I am testing the impact of different data formats on hive query efficiency(win10,only my desktop). The original data is 400 txt files of almost the same size (total memory 169MB). I first converted to orc format (130MB), and then converted from orc format to parquet (423MB) and sequencefile (1.87GB). In my understanding, both parquet and sequencefile formats have some compression features, why does the result occupy higher memory than the original format?

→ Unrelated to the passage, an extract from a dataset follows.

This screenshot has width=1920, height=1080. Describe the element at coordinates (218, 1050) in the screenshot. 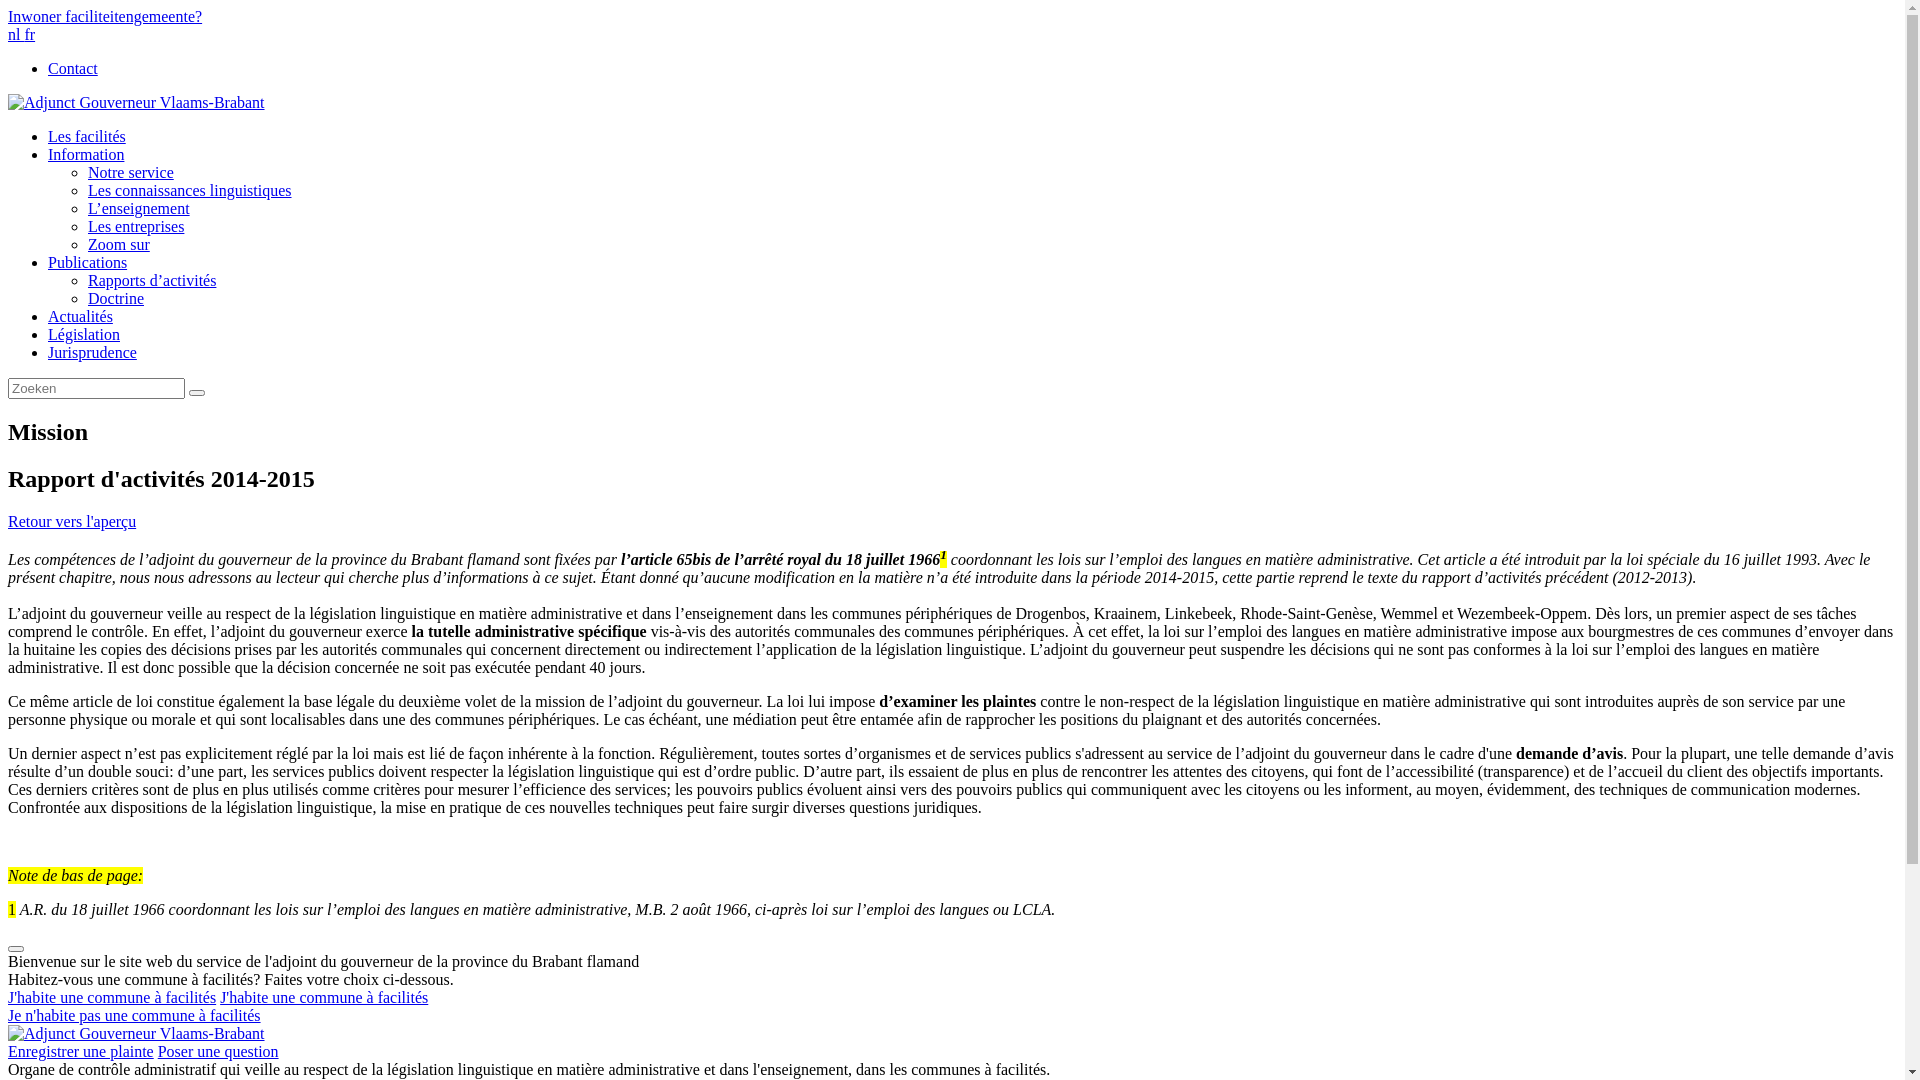

I see `'Poser une question'` at that location.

Here is some information that I think is relevant: txt:inputFormat:org.apache.hadoop.mapred.TextInputFormat, outputFormat:org.apache.hadoop.hive.ql.io.HiveIgnoreKeyTextOutputFormat, compressed:false
orc:inputFormat:org.apache.hadoop.hive.ql.io.orc.OrcInputFormat, outputFormat:org.apache.hadoop.hive.ql.io.orc.OrcOutputFormat, compressed:false
parquet:inputFormat:org.apache.hadoop.hive.ql.io.parquet.MapredParquetInputFormat, outputFormat:org.apache.hadoop.hive.ql.io.parquet.MapredParquetOutputFormat, compressed:false
sequencefile:inputFormat:org.apache.hadoop.mapred.SequenceFileInputFormat, outputFormat:org.apache.hadoop.hive.ql.io.HiveSequenceFileOutputFormat, compressed:false
The above information is obtained by "describe extended table_name" So what happened?